Draft decree proposes 14 categories of CIT-exempt income

The Ministry of Finance is collecting feedback on a draft decree proposing CIT exemptions for 14 income categories, including earnings from agricultural production in extremely difficult areas, scientific research, and issuance of green bonds, incomes of enterprises employing vulnerable groups, among others.

The Ministry of Finance is currently gathering public feedback on a draft decree guiding the Law on Corporate Income Tax. Notably, the draft outlines 14 categories of income that would be exempt from corporate income tax (CIT), with the aim of promoting investment and innovation, and providing support for disadvantaged communities and priority sectors.

Under the proposal, CIT-exempt income includes earnings from fishing, crop cultivation, afforestation, livestock production, aquaculture, and agricultural and aquatic product processing in areas with extremely difficult socio-economic conditions. The exemption would also apply to cooperatives and cooperative unions engaged in these fields and salt production, and to those engaged in agriculture, forestry, fishery and salt production in difficult or extremely difficult areas.

Also eligible for CIT exemption would be income from the provision of technical services directly supporting agricultural production such as irrigation, drainage, soil preparation, canal dredging, pest control, and harvesting.

Draft decree proposes 14 categories of CIT-exempt income

Income from scientific research, technological development, innovation, digital transformation, and the sale of products turned out by newly applied technologies or products from pilot production processes would also be exempt from CIT for a period of up to three years.
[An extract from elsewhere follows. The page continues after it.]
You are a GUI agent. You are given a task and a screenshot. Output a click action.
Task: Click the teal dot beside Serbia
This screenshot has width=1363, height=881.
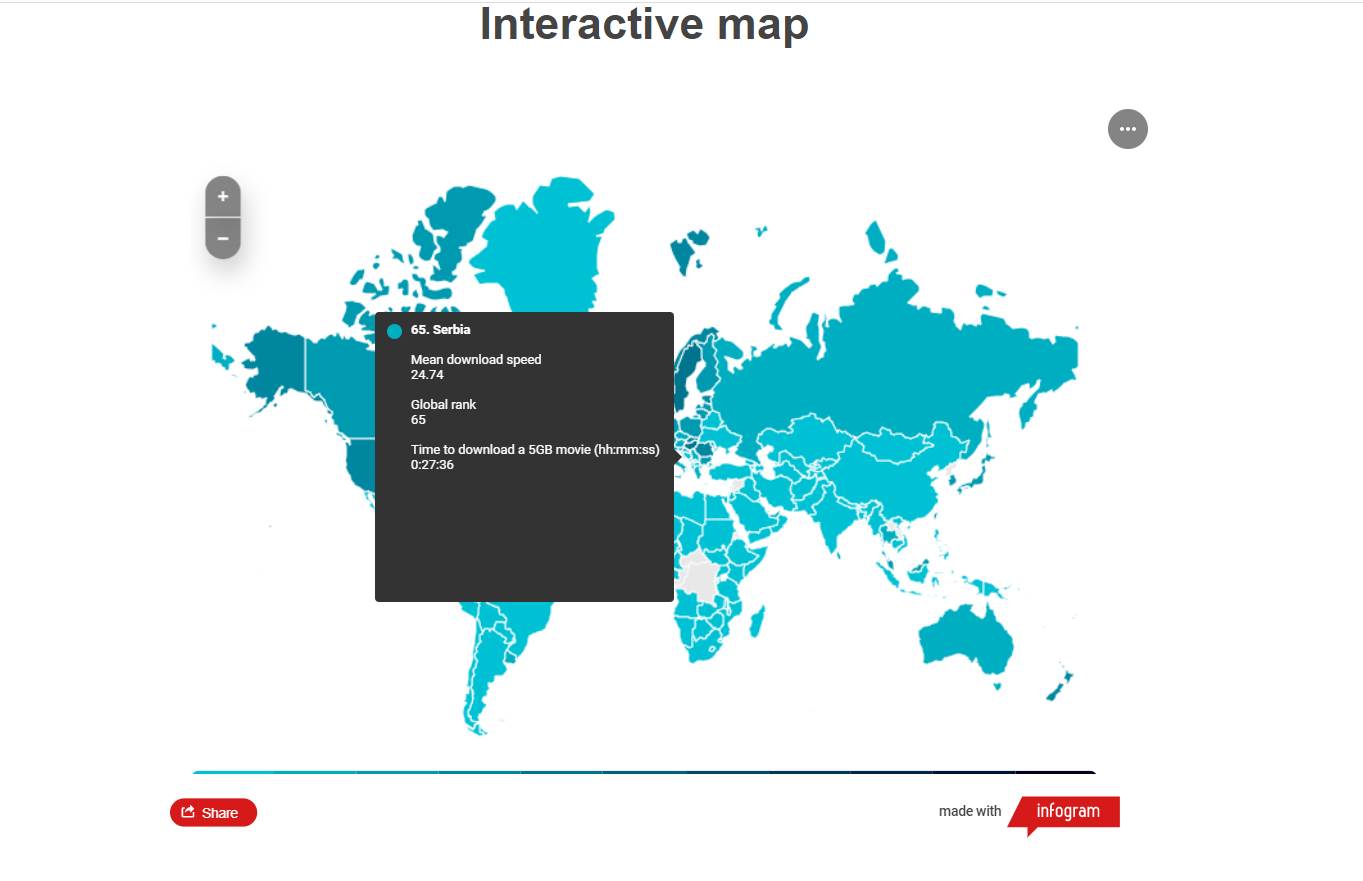(x=394, y=331)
Enterprises with at least 30 percent of their total employees recruited from vulnerable groups, including persons with disabilities, former drug addicts and HIV-infected persons, and usually employing an annual average of at least 20 employees would also be given CIT exemption, provided they are not engaged in the financial or real estate sector.

Besides, vocational training institutions dedicated to ethnic minorities, persons with disabilities, disadvantaged children, and other socially vulnerable groups would be exempt from CIT.

Other CIT-exempt income categories include dividends from capital contributions, purchased shares, or partnerships with domestic enterprises after corporate income earners’ partners have fulfilled their tax obligations; financial donations for education, culture, arts, charity or other social activities in Vietnam; financial donations from non-affiliated enterprises for scientific research, technological development, innovation or technology transfer; and the state budget’s financial supports.

CIT exemption would also be given for proceeds from the asset revaluation for equitization or restructuring of state-owned enterprises; income from the initial transfer of emission reduction certificates and carbon credits issued to enterprises; interests on green bonds and income from the initial transfer of green bonds; income from the performance of the State-assigned tasks; undivided earnings of institutions mobilizing social resources for investment in education, health and related activities; income from technology transfer in prioritized sectors to entities and individuals in extremely difficult areas; and income from public services provided by public non-business units.

Under the draft, tax breaks are also proposed for new enterprises transformed from business households.

A tax exemption period would be counted consecutively from the first year in which an enterprise earns a taxable income. In case the enterprise generates no taxable income within the first three years from the date of turnover generation, the exemption period would be counted from the fourth year.

In case an enterprise’s first tax period is shorter than 12 months, it might choose to enjoy the CIT exemption within that period or register the following tax period with the tax authority.

To qualify for the exemption, household and individual businesses must have registered their operation and operated continuously for at least 12 months before receiving their initial enterprise registration certificates.

Worthy of note, enterprises that are formed through the restructuring or re-registration involving individuals who were previously legal representatives, general partners or major capital contributors in other enterprises dissolved within the past 12 months would not be eligible for CIT exemption.

Upon the expiration of the CIT exemption period, those implementing investment projects in prioritized sectors, fields and localities would continue to enjoy other CIT incentives.

When both the CIT exemption and incentive periods expire, enterprises would pay CIT at the rate of 15 percent for annual income of up to VND 3 billion, or 17 percent for income of between VND 3 billion and VND 50 billion.